> [Your objective]: Each line with the string "will" is to be copied from the records below.

> [Source information]:
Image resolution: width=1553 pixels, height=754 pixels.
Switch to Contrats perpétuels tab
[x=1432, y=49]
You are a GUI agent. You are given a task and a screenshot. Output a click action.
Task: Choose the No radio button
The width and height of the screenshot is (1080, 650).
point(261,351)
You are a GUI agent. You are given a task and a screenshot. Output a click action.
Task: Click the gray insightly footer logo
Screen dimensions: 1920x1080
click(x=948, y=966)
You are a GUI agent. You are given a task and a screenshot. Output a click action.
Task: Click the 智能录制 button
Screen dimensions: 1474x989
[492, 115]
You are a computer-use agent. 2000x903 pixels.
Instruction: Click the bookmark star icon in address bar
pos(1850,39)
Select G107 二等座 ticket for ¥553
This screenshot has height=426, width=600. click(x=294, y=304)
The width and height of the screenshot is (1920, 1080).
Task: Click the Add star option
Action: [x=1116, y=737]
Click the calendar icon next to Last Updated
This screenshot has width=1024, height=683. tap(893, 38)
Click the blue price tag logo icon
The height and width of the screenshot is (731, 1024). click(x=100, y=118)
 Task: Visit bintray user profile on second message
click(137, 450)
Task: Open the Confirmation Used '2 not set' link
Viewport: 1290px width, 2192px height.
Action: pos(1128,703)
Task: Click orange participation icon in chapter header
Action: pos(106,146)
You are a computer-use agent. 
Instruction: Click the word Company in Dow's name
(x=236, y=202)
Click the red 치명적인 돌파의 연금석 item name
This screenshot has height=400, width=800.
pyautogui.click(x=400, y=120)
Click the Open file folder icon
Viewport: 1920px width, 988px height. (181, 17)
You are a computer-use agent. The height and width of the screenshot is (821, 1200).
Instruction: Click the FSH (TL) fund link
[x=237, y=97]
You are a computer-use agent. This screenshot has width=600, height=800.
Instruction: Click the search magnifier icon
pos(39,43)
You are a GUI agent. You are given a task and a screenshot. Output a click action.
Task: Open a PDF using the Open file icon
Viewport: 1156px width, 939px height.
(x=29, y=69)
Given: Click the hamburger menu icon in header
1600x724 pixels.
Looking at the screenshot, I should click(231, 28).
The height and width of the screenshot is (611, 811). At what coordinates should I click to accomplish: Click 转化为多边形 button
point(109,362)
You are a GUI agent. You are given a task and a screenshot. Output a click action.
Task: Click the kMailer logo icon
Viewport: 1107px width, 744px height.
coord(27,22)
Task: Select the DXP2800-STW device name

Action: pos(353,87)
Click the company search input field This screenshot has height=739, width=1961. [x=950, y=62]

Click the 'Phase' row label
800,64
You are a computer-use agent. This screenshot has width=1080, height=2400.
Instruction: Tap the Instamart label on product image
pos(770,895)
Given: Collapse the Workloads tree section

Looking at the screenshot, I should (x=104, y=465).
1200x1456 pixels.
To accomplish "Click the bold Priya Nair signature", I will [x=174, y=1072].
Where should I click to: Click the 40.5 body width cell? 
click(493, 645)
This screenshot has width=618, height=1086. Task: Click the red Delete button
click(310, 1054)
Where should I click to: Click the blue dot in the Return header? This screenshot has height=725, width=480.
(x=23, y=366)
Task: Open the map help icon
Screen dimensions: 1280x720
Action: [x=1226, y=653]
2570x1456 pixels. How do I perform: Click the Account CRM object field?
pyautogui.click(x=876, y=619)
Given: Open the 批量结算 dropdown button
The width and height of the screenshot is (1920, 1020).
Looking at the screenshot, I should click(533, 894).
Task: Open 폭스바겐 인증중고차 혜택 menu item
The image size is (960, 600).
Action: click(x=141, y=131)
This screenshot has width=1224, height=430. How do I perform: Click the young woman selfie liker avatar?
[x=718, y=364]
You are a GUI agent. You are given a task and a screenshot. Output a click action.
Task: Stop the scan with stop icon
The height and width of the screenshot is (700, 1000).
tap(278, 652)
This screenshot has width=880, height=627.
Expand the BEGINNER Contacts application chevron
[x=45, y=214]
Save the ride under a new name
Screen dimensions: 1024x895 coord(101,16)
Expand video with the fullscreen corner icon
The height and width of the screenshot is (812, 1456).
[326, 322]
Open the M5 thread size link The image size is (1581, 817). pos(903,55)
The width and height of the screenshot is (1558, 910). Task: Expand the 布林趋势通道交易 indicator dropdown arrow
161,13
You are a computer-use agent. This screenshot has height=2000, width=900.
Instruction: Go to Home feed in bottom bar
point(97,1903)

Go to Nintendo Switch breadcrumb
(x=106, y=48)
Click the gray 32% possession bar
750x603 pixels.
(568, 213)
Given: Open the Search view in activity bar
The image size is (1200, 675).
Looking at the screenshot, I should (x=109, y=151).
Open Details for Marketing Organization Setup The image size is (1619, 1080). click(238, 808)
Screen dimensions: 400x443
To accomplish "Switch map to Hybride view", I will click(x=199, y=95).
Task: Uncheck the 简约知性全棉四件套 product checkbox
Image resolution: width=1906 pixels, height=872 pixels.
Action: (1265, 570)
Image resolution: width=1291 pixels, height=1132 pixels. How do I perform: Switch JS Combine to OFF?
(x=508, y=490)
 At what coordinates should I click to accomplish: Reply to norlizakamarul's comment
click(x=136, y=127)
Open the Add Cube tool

> [Output for this task]:
To accomplish "Click the bold Priya Nair signature", I will [x=174, y=1072].
To accomplish "Switch map to Hybride view", I will click(x=199, y=95).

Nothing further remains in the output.